The prologue, which takes up the first half of the volume, was kind of discouraging. It makes sure to let you know that the themes of the series will be “Do humans deserve to be the dominant race” and “What makes someone human and superior to animals and robots?” Now, these are pretty heavy-handed themes, and really, you have to have a really good, long story going in order to pull these messages off well. But to introduce them within the first hundred pages and have the characters debate the issues over and over again… it’s really too much. Kikaider was more subtle than this, and that’s saying something.
The story is interesting so far, though. A virus has wiped most of humanity off the face of the Earth. In the prologue, we find a partially infected scientist living with two children that he seems to think will repopulate the area with their offspring when they grow up. To make sure you get the gist of what’s going on, the children comment on Biblical passages and bring up Adam and Eve and the Garden of Eden. Their lives are interrupted one day when soldiers from the UN storm their camp looking for the scientist. Through a series of flashbacks, we find out that the scientist and the boy’s father worked together to try and eradicate the virus, and eventually the scientist betrayed the father with a leaked phony cure because he thought humans deserved to die, that the virus was God’s way of hitting the reset button. After we learn most of the intricacies of the plot and character relationships, a robot kills everybody. The end.
After the prologue, the story jumps ahead 20 years to a boy that lives alone with the killer robot and among the overgrown ruins of an abandoned city. After a chapter or two showing how he lives, the boy is abducted by guerrilla soldiers that are accompanied by a female cyborg. Apparently they are headed over the Andes.

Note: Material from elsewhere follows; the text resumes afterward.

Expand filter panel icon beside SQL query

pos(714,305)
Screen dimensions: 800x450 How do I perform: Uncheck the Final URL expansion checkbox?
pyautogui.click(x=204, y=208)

Yeah, I wasn’t exactly impressed with the first volume, but again, this type of series really isn’t my thing. The political intrigue was pretty bland, and the themes are heavy-handed and lack any subtlety whatsoever. The action parts are good, and I have to admit to liking the killer robot. I’m also pretty curious to find out what life is like after the apocalypse, though I have a feeling everything’s going to be under military/guerilla rule and it won’t be all that interesting. I’ve got two more volumes here, so let’s see what direction the plot takes.